Archaeologists have long puzzled over how ancient workers moved the stones of Stonehenge. Now, a new experiment shows it might not have been that hard after all.
The blocks of rock that make up the ancient structure weren’t to be found in the local surroundings of Stonehenge. In fact, archaeologists believe that the stones were transported from the Presili Mountains in Wales to where they now stand—a journey of around 140 miles.

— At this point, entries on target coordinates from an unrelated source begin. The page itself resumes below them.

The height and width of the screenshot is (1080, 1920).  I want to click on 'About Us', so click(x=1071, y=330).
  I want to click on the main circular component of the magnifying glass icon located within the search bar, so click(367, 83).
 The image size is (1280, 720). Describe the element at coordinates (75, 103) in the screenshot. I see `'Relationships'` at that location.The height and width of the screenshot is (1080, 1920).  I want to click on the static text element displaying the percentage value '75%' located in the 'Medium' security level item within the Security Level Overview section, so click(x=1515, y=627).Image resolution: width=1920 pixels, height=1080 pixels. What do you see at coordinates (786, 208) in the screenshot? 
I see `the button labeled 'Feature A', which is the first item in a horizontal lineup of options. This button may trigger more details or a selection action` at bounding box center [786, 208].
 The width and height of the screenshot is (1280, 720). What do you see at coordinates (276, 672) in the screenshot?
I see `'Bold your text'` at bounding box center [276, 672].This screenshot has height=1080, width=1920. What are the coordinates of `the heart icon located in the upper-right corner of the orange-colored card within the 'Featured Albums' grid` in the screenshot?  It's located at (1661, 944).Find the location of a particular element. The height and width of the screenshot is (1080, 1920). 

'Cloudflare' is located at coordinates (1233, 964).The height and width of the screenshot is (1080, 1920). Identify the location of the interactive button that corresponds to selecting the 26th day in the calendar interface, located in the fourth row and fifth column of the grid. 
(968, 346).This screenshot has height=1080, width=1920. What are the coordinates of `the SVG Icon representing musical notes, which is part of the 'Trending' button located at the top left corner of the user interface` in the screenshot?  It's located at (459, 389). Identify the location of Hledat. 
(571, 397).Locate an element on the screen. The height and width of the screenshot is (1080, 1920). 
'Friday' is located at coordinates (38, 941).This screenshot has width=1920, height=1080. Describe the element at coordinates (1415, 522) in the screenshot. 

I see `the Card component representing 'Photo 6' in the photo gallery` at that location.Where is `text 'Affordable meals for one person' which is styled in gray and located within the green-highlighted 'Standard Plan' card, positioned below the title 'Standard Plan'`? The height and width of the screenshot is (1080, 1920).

From experiments performed by University College London researchers in the city’s Gordon Square, though, it seems the journey may not have been quite as taxing as it sounds. The team built a special sycamore sled for a 1-tonne stone, then used a series of silver birch rollers to drag the rock. They found that ten people could then pull the stone about 10 feet every five seconds, which the team thinks is surprisingly fast.
The stones that make up Stonehenge are, admittedly, larger—they weigh about 2 tonnes each. Still, that wouldn’t make the task impossible. Speaking to The Telegraph, Barney Harris, one of the researchers, explained:
“We know that pre-industrialised societies like the Maram Naga in India still use this kind of sledge to construct huge stone monuments... Some people think they may have been pulled by oxen, but actually oxen are quite belligerent and difficult to control. This experiment shows that humans could have carried out the task fairly easily.”